Los preparamos con espárragos verdes que se cubren con bechamel o queso y se gratinan en el horno hasta que quedan dorados y cremosos. El contraste entre la suavidad de los espárragos y la capa gratinada resulta irresistible.
Crema de espárragos (verdes o blancos)
Aquí caben las dos opciones perfectamente.
La crema de espárragos verdes, por ejemplo, es perfecta para quienes buscan una receta suave, pero con un sabor más marcado. Es un plato ligero, fácil de digerir y muy versátil al poder añadirle ingredientes extra como jamón, huevo, picatostes o queso. Además, se puede servir caliente o fría, dependiendo de la época del año.

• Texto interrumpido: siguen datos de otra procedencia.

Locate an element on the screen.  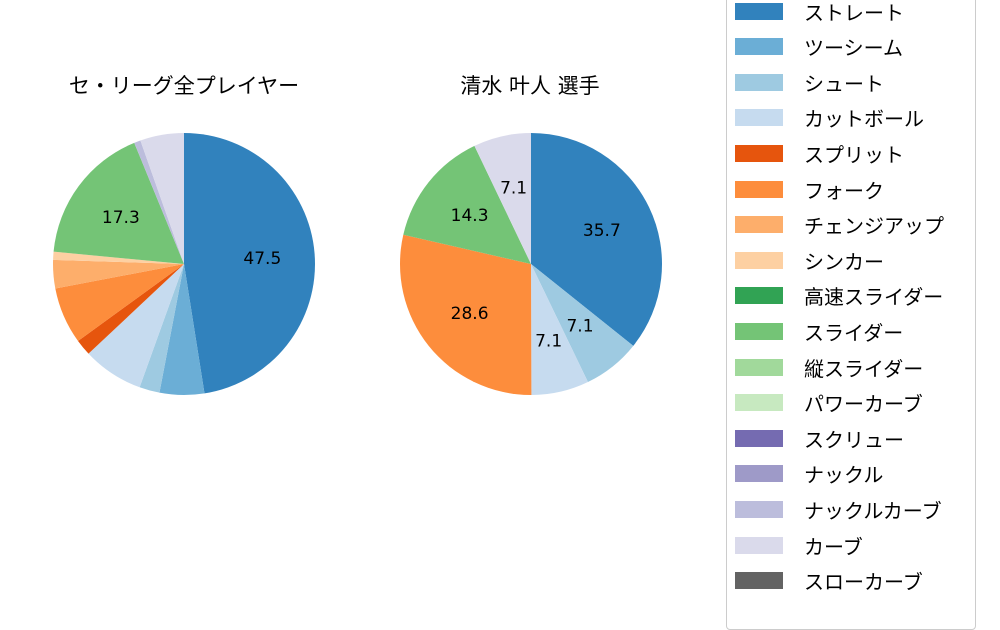
slice-value-label: 28.6 is located at coordinates (470, 314).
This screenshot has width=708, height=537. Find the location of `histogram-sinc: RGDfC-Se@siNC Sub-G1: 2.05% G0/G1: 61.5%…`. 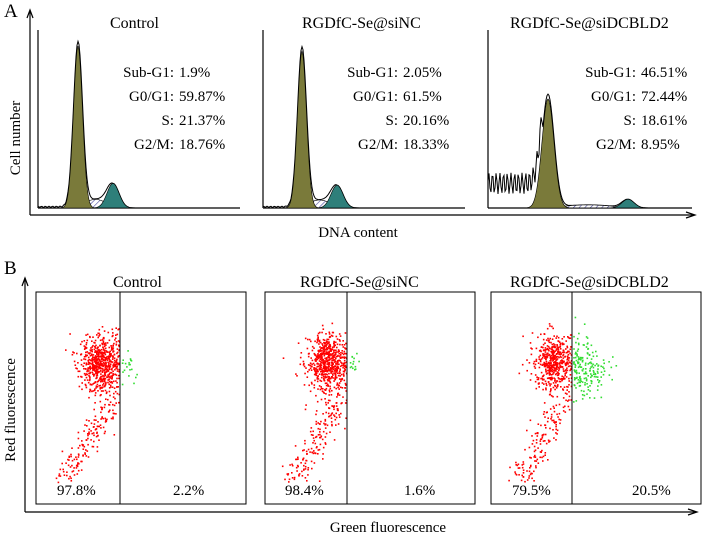

histogram-sinc: RGDfC-Se@siNC Sub-G1: 2.05% G0/G1: 61.5%… is located at coordinates (364, 112).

Más delicada que la anterior, la crema de espárragos blancos destaca por su textura sedosa y su sabor más suave. Es una receta ideal y elegante para ocasiones especiales. Igualmente se puede acompañar con picatostes, un chorrito de aceite de oliva o cualquiera de los ingredientes que mencionábamos antes para potenciar su sabor.
Tortilla de espárragos
La tortilla de espárragos es una receta tradicional, fácil y perfecta para cualquier momento del día, ya sea para comer, cenar o, incluso, ¡desayunar!

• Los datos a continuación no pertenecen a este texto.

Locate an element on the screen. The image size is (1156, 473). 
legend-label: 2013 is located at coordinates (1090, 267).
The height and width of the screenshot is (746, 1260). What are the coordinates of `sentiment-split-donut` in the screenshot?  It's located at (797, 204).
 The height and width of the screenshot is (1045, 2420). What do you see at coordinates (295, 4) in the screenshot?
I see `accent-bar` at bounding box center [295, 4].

La preparamos combinando espárragos verdes con huevo, sin patata (aunque puedes añadírsela) consiguiendo como resultado una tortilla jugosa y llena de sabor. Puedes sustituir los espárragos verdes por los blancos para un sabor más suave en el resultado final.

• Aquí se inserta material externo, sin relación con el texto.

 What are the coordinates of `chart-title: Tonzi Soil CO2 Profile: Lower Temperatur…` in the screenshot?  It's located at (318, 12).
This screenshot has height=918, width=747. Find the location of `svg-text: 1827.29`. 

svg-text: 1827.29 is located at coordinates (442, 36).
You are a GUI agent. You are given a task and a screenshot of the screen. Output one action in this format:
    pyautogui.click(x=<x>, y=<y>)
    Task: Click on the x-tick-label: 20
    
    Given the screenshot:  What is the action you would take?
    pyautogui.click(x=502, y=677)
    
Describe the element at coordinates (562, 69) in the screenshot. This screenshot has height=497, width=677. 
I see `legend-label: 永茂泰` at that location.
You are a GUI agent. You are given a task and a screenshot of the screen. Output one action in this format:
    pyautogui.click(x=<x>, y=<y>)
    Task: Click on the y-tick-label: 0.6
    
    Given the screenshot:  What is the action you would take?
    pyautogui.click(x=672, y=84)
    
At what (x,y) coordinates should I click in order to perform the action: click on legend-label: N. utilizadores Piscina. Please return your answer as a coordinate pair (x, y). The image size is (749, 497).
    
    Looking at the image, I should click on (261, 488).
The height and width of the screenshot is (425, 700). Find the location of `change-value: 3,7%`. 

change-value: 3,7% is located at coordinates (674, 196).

En cualquiera de sus versiones, es ideal tanto para disfrutar de una comida rápida como para receta llevar en un tupper al poder servirla, además, fría o caliente, lo que la hace muy cómoda a la hora de comer fuera de casa.
Risotto de espárragos, cremoso y lleno de matices
Cremoso e irresistible, esta receta de arroz de risotto de espárragos es una opción algo más elaborada, pero igualmente fácil de preparar.
Para conseguir ese resultado meloso propio del plato italiano, en este tipo de recetas el arroz se cocina poco a poco con caldo y removiendo mucho. Incorporamos los espárragos verdes en esta ocasión para aportar ese sabor y color que tanto nos gusta. El resultado es un plato cremoso, elegante y perfecto tanto para el día a día como para sorprender en ocasiones especiales.
Espárragos trigueros con jamón
Los espárragos trigueros con jamón son una de las combinaciones más clásicas y sabrosas.
Se saltean los espárragos con jamón hasta que quedan tiernos y ligeramente crujientes. En nuestra versión y para una presentación algo más vistosa, envolvemos directamente los espárragos con las lonchas de embutido. Sea como sea, se trata de una receta rápida, sencilla y llena de sabor, perfecta para disfrutar como tapa, entrante o acompañamiento.